Dataset entries
·····
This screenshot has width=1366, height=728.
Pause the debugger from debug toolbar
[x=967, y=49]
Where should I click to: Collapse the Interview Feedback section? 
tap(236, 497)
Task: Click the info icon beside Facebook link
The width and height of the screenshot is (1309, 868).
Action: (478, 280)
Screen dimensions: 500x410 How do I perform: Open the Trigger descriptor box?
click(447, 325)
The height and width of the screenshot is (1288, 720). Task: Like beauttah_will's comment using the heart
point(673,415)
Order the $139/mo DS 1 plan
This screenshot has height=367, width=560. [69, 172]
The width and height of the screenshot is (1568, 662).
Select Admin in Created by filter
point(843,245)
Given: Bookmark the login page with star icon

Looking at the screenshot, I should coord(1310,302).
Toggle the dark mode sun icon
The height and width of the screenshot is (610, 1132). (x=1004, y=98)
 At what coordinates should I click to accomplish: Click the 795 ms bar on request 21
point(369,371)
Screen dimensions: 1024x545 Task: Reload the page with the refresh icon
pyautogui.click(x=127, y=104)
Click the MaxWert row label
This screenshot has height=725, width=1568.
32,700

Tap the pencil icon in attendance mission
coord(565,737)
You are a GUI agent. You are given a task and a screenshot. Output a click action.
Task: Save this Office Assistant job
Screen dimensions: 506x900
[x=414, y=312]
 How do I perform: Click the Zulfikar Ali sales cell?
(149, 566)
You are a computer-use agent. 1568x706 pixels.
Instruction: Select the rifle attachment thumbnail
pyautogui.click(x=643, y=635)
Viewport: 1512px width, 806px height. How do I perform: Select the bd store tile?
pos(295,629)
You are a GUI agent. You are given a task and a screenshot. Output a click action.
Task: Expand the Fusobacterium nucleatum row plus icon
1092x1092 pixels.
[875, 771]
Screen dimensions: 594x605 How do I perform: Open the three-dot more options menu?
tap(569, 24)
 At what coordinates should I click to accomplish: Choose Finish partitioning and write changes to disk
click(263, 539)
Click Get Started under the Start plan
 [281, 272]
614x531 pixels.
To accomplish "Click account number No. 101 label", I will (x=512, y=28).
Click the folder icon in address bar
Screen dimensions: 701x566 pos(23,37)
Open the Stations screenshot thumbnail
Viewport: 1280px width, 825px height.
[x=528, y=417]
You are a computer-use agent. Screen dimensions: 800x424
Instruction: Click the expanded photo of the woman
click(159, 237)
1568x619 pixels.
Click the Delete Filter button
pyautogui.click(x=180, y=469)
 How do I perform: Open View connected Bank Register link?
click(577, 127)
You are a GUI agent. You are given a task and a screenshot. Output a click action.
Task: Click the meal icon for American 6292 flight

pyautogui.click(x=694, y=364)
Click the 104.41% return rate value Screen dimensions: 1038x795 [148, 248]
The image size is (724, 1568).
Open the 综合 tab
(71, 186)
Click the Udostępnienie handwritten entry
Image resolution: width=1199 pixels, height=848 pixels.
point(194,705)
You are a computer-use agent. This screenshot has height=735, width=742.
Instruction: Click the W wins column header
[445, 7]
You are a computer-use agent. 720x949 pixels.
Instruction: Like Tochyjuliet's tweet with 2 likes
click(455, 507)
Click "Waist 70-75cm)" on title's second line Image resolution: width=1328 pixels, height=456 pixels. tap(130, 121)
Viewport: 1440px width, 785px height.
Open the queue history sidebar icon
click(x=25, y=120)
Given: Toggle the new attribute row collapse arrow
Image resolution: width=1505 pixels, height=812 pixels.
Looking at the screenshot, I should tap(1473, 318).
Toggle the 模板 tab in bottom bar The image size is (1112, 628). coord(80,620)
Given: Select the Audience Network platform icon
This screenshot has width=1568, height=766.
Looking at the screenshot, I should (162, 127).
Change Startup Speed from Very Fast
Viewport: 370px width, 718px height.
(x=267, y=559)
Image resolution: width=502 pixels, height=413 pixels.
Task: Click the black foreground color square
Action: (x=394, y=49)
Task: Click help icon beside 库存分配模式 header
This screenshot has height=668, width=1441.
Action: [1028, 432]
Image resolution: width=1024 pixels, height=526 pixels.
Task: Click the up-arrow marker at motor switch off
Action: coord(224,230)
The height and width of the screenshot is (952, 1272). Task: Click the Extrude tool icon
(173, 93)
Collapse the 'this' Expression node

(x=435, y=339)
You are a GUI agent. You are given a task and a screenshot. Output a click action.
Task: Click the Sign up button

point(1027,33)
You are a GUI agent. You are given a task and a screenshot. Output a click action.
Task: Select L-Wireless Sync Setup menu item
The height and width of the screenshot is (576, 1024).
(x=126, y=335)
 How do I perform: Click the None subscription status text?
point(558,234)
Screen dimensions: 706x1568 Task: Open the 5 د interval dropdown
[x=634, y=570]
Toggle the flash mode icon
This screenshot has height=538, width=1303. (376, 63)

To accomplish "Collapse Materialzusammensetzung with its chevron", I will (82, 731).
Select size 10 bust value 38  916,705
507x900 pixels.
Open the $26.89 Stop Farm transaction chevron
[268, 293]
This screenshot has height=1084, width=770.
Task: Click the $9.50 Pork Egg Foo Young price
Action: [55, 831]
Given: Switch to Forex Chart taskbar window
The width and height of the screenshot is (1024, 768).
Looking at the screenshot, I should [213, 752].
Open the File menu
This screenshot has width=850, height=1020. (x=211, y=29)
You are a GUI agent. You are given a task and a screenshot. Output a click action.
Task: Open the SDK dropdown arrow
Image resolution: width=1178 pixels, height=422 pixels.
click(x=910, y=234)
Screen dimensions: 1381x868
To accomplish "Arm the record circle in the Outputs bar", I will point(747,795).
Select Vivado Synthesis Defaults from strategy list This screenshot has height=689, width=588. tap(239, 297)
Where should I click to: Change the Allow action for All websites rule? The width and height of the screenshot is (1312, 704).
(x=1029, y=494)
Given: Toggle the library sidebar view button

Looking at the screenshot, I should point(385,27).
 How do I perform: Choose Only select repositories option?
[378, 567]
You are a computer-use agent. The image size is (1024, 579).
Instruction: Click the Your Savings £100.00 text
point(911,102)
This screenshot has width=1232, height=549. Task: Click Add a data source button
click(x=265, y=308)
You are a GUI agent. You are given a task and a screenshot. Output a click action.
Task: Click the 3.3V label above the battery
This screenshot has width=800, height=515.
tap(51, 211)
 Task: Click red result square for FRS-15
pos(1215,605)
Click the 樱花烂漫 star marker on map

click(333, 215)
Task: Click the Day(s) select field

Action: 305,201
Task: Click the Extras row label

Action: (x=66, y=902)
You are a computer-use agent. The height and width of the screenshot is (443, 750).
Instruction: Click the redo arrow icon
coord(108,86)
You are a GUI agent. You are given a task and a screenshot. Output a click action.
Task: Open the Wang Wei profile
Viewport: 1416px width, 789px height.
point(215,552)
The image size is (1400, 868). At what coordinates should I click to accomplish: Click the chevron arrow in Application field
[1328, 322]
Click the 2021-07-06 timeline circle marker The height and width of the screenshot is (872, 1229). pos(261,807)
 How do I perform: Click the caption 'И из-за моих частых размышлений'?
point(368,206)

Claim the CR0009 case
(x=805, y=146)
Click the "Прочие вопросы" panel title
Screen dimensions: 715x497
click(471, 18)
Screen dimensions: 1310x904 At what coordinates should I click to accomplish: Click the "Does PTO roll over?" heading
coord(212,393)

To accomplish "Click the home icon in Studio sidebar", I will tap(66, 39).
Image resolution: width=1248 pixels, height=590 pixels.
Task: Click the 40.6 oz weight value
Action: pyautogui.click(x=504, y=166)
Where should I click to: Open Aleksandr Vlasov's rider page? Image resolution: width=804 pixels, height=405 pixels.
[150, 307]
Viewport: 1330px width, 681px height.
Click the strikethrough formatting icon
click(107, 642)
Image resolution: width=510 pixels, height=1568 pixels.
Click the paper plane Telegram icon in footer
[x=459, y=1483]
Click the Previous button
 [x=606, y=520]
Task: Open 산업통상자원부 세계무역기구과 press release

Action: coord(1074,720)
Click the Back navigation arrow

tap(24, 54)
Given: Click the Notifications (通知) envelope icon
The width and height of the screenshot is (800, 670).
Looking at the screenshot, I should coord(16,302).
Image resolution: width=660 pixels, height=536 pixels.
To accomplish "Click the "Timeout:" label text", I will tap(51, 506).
·····
### [AIM OF THE TASK]
The lines to copy are those above that contain the string "beside".

### [EXERCISE ANSWER]
Task: Click the info icon beside Facebook link
Task: Click help icon beside 库存分配模式 header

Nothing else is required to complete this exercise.